# ET Phone Home: Belgium Sept 2014



## darbians (Jan 18, 2015)

Built in the 1950's and consisting of nearly 50 small parabolas it was made to observe the changes in solar activity
It seems to of been out of use for sometime but I think it is being maintained by enthusiasts and one large parabola is still in use.

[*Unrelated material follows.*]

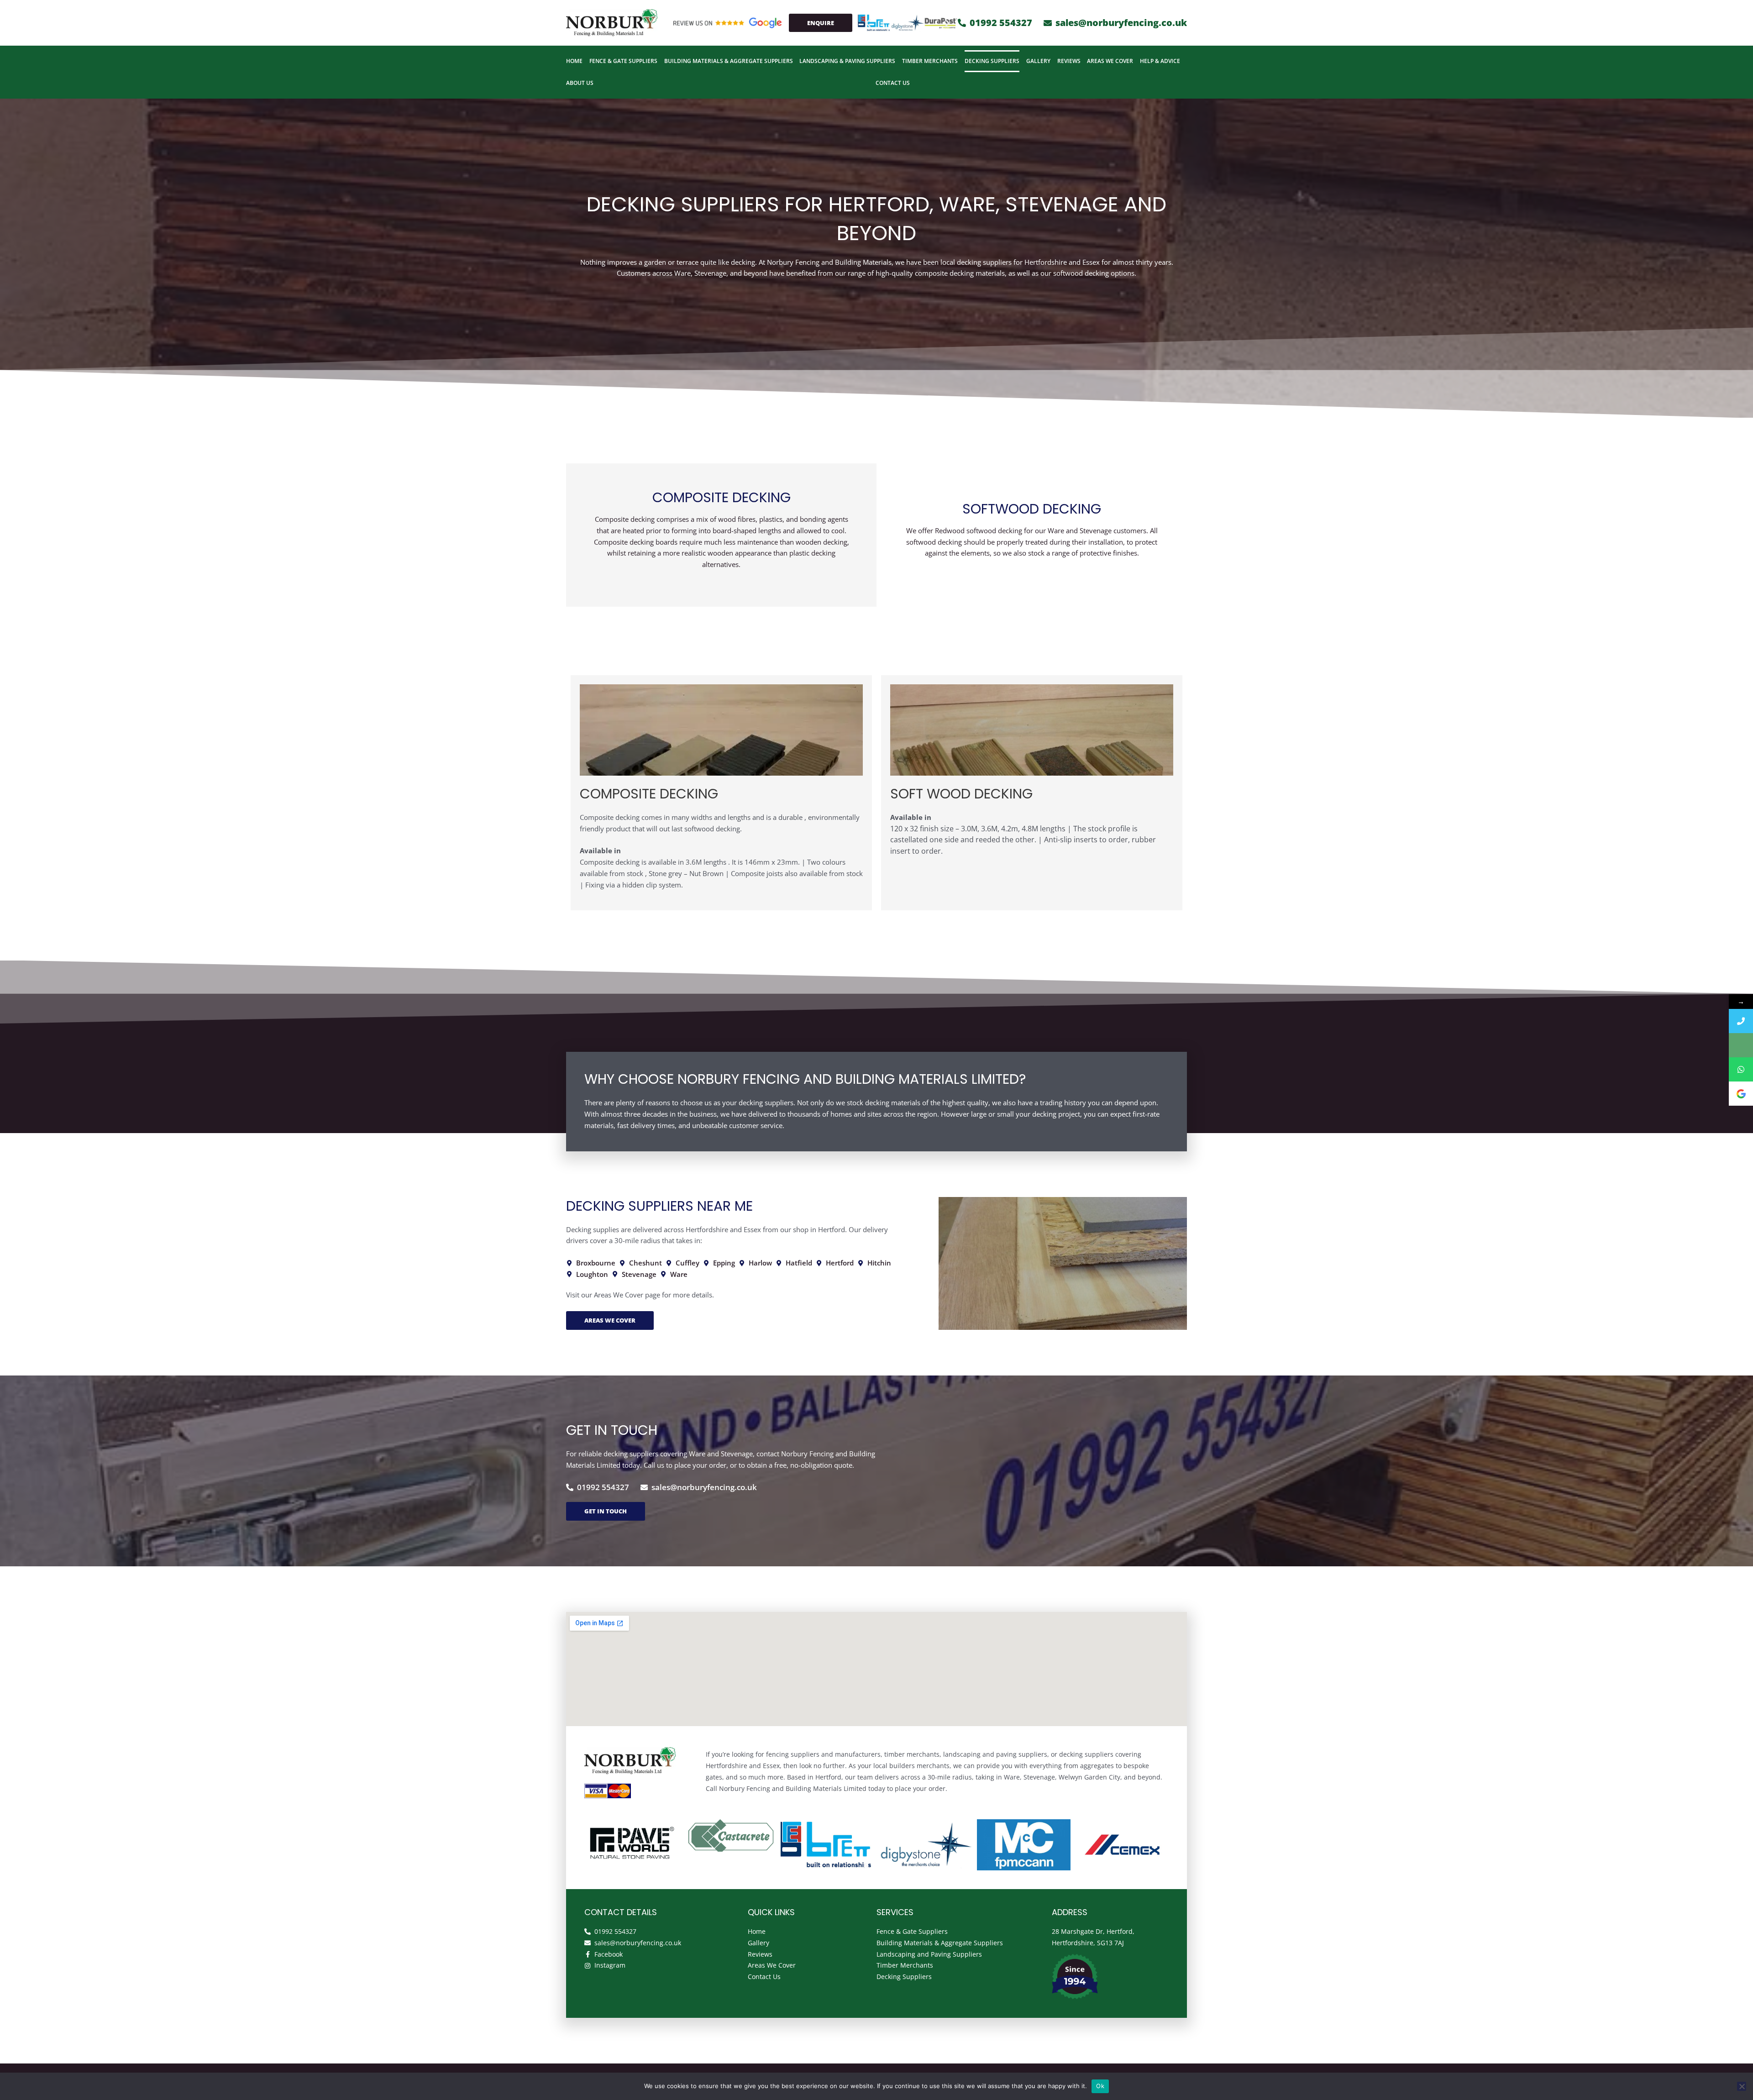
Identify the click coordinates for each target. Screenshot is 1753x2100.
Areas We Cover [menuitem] (1110, 61)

I made two visits over the weekend once at night and once during the day. I hope you enjoy.

1.






2.





3.





4.





5.





6.





7.





8.





Thanks for looking peeps. A few more shots van be found at ET Phone Home.​


----------



## LittleOz (Jan 18, 2015)

That's different. Awesome shots, especially # 4 and # 6.


----------



## Conrad (Jan 18, 2015)

Nice shots, loving the silhouette and depth of field stuff.


----------



## krela (Jan 18, 2015)

I love #6. Beautifully done.


----------



## DirtyJigsaw (Jan 18, 2015)

Beautiful. Loving the night shots


----------



## The Wombat (Jan 18, 2015)

Awesome shots
good work


----------



## Ninja Kitten (Jan 18, 2015)

oh yes!!!!


----------



## darbians (Jan 18, 2015)

Thanks so much peeps. Its good to see something different now and again.


----------



## flyboys90 (Jan 18, 2015)

Stunning silhouettes and night shots.


----------



## cunningplan (Jan 18, 2015)

LittleOz said:


> That's different. Awesome shots, especially # 4 and # 6.



I totally agree with that


----------



## brickworx (Jan 19, 2015)

That's proper cool....nice work


----------



## freeclimb (Jan 19, 2015)

Wow, some really stunning photos there. Good work!


----------



## UrbanX (Jan 20, 2015)

Wow those night time shots are something else! Beautifully done! 
Thanks for sharing


----------



## darbians (Jan 27, 2015)

Thanks a lot guys. I thought I was being original going at night. Only to find another group were there a few hours before me!


----------



## J_a_t_33 (Feb 2, 2015)

Haha^^ Amazing work man, really enjoyed this one!


----------



## darbians (Feb 3, 2015)

Sssshhh, they never sorted the white balance out though 

Thanks a lot J a t.


----------